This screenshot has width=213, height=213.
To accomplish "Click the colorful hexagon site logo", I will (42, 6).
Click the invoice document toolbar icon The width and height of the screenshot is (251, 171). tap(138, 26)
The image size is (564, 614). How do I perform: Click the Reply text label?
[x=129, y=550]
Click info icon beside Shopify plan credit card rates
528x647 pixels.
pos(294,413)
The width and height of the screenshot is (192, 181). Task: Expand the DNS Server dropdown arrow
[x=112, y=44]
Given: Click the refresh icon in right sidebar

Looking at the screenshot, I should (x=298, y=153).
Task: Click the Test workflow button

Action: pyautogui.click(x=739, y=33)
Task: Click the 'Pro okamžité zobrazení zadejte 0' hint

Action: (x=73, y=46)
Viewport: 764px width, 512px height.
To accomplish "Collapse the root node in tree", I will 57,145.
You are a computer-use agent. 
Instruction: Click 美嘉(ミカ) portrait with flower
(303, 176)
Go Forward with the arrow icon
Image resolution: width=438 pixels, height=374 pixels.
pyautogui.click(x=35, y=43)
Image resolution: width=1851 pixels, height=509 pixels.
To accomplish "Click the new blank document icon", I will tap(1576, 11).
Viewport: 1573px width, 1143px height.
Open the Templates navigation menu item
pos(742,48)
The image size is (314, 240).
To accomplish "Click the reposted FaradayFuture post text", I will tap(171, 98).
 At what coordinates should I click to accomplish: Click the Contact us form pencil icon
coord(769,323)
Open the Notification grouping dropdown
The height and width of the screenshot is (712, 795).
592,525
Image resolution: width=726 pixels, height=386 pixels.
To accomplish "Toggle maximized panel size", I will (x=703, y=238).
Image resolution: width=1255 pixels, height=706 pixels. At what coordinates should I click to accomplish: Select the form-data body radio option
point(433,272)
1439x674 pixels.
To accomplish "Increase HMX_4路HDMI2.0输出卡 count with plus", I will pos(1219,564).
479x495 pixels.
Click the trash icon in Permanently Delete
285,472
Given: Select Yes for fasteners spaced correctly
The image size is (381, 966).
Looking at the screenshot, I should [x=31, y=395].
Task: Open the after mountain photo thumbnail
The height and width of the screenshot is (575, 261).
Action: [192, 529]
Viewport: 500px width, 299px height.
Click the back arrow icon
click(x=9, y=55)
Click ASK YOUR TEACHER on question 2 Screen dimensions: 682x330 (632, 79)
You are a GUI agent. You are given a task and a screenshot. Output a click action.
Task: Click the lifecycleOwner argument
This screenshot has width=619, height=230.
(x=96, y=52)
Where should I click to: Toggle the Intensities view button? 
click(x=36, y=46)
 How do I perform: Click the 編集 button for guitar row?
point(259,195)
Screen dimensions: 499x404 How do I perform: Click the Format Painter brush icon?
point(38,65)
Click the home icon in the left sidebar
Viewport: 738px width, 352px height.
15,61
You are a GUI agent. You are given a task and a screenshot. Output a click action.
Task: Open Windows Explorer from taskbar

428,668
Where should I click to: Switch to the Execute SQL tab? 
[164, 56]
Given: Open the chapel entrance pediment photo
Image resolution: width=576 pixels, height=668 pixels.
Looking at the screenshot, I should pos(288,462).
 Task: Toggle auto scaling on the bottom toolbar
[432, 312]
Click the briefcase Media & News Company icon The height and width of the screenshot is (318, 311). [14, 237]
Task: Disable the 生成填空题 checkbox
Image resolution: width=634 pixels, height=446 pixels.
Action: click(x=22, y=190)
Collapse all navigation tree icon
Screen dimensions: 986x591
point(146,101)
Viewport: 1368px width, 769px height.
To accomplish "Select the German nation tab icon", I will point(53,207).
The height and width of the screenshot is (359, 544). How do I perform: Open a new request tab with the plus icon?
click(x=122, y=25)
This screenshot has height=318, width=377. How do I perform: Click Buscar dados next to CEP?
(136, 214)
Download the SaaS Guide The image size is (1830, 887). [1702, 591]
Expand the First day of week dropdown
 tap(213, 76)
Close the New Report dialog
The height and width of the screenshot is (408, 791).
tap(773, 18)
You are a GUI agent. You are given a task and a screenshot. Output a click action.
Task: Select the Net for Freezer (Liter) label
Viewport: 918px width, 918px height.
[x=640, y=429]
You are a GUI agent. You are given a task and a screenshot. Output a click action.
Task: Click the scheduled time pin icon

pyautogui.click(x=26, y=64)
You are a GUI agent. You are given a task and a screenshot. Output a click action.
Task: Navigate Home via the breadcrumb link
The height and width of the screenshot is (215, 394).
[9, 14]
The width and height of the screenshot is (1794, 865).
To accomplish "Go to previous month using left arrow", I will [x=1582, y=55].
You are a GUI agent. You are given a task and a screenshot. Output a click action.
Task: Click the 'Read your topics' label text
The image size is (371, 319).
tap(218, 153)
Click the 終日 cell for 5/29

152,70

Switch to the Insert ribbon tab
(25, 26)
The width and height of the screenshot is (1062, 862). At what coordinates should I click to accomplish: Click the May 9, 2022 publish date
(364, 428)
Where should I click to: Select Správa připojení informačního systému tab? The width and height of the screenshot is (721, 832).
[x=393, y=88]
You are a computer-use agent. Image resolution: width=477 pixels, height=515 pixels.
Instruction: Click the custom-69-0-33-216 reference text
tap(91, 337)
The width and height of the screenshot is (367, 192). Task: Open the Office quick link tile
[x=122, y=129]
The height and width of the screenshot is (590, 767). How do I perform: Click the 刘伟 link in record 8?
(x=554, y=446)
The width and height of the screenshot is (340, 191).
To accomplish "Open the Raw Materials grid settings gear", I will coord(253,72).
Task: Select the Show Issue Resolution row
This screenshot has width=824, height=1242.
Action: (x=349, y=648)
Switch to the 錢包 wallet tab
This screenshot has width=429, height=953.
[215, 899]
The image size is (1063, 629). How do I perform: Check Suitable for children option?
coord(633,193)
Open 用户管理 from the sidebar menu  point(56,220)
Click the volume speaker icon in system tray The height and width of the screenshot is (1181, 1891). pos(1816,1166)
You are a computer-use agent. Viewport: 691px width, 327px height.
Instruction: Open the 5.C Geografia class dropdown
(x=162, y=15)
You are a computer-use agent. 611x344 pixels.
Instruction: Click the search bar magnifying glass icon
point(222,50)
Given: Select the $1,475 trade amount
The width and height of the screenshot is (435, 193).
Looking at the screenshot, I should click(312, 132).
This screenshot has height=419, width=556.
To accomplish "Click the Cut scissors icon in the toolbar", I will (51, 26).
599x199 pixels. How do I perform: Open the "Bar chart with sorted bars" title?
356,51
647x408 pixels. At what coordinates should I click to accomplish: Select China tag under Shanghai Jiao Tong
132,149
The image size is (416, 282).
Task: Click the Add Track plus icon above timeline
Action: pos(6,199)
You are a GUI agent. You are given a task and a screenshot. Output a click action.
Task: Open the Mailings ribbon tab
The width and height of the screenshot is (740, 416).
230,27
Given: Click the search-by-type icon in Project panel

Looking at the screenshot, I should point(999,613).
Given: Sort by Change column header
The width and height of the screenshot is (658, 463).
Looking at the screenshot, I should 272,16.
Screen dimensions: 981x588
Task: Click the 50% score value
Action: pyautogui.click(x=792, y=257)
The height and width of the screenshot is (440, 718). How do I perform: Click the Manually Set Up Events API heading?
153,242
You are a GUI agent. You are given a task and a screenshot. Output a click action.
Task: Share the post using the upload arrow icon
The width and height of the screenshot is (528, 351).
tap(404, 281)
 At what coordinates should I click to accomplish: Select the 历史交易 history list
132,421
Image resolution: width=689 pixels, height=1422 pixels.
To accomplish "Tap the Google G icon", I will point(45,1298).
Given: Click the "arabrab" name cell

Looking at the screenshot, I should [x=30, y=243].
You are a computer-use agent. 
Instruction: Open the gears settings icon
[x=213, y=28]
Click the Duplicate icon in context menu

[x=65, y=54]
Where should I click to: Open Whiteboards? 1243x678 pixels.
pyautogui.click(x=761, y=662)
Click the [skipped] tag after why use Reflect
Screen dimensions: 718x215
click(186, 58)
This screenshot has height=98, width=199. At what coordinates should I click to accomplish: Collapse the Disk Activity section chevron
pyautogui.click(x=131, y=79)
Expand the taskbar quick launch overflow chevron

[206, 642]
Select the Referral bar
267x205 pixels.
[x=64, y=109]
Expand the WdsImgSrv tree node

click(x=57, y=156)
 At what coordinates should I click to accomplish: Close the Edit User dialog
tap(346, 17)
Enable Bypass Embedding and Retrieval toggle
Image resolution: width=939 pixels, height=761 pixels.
****
**The task:**
Copy down every line of the material above that includes the string "using".

**Response to this task:**
To accomplish "Go to previous month using left arrow", I will [x=1582, y=55].
Task: Share the post using the upload arrow icon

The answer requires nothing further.